Source information START
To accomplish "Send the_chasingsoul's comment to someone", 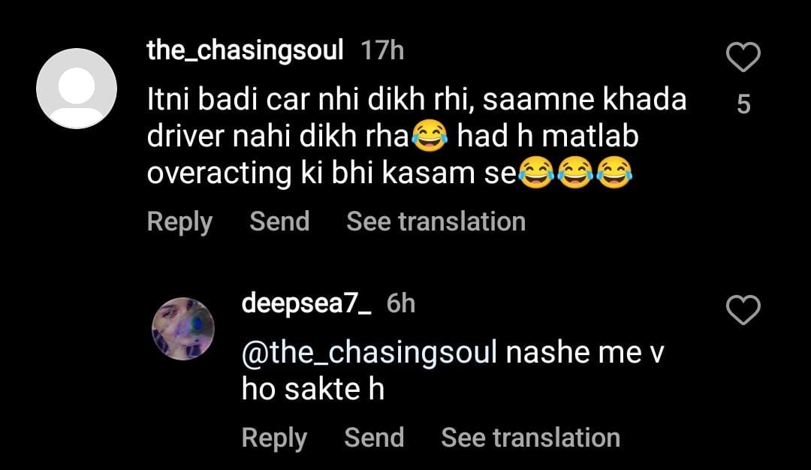I will (279, 221).
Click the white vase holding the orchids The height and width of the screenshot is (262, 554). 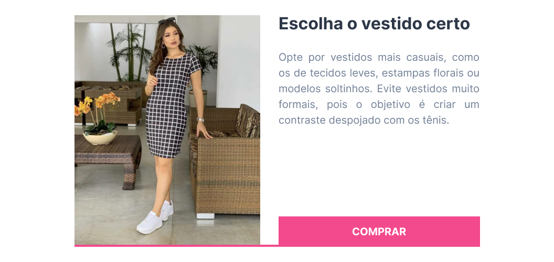(100, 137)
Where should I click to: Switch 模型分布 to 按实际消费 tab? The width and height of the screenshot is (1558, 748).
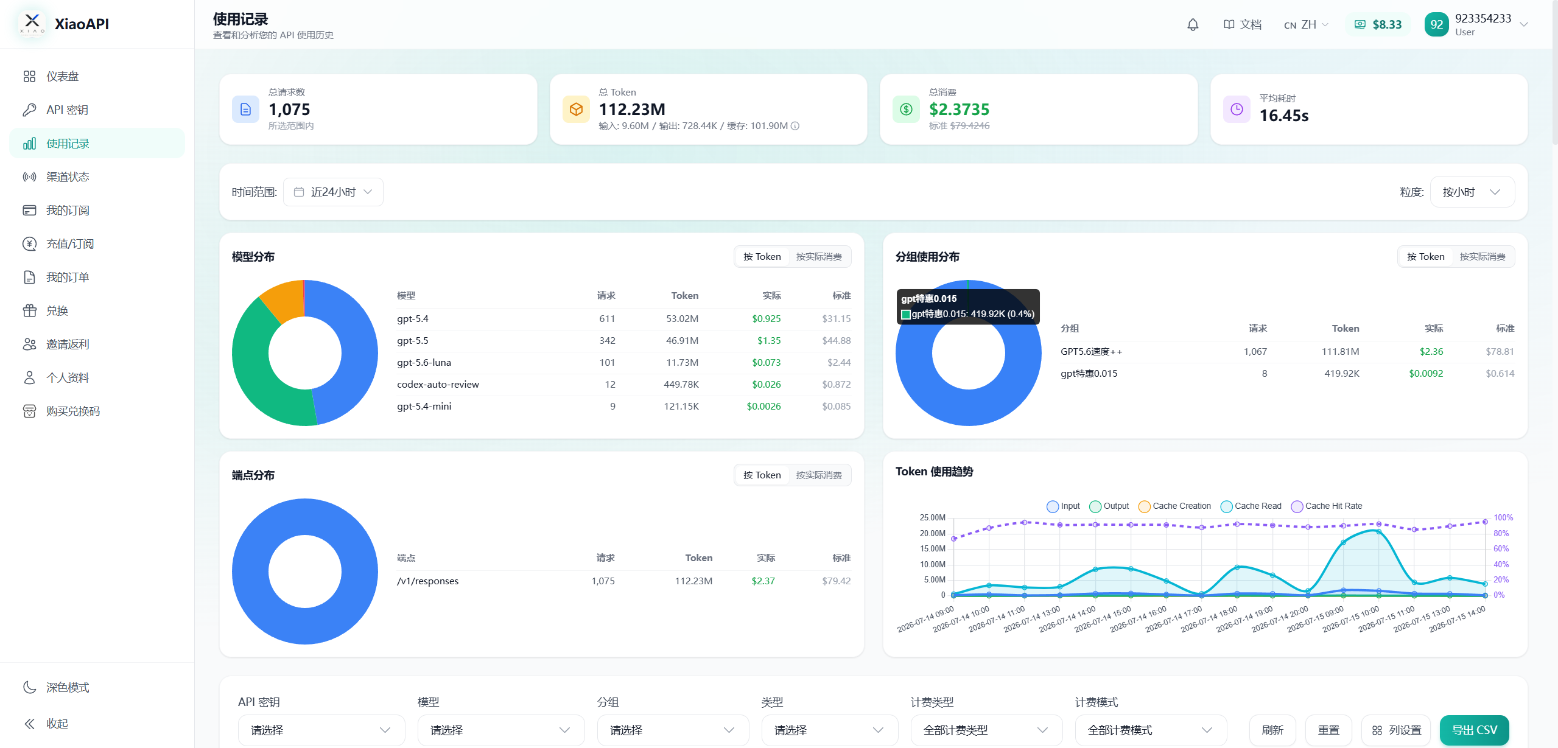(819, 256)
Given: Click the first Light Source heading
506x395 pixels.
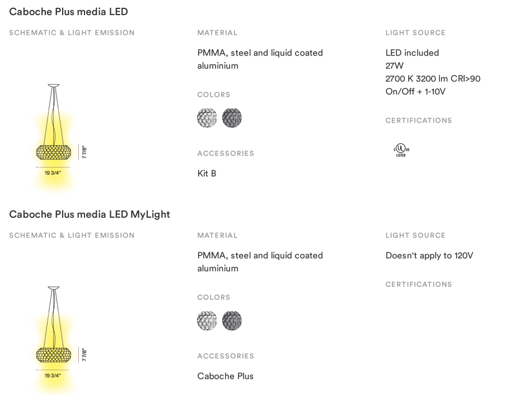Looking at the screenshot, I should (x=415, y=32).
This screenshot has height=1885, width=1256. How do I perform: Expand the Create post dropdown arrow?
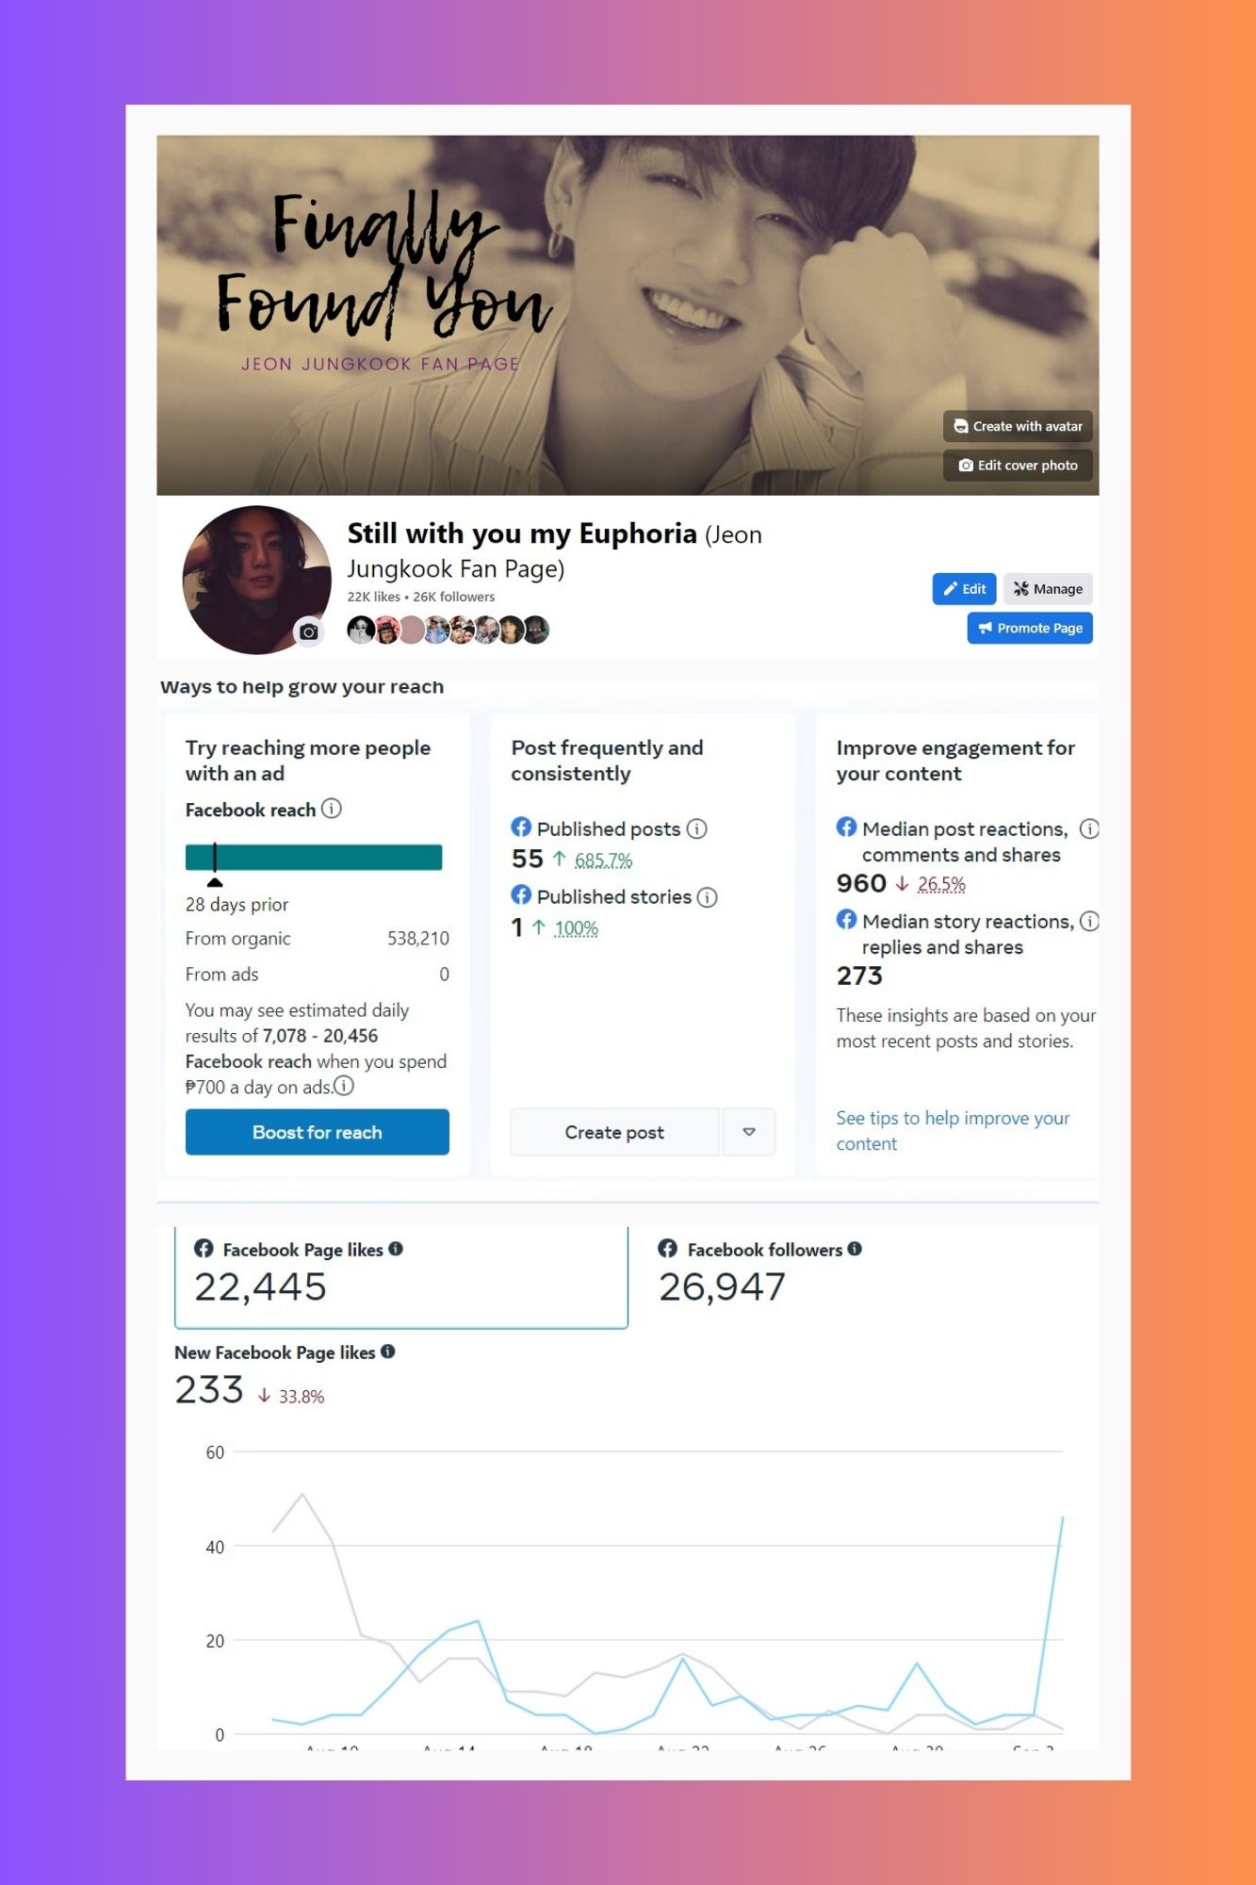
Source information END
▸ Your objective:
Exactly reproduce the lines beginning at the one that contains "Where should I" and ending at the final line of the material, with the pictures left out.

▸ Response below:
Where should I click to: Switch 模型分布 to 按实际消费 tab? The width and height of the screenshot is (1558, 748).
(819, 256)
Given: Click the first Light Source heading
506x395 pixels.
Looking at the screenshot, I should (x=415, y=32).
This screenshot has height=1885, width=1256. How do I perform: Expand the Create post dropdown arrow?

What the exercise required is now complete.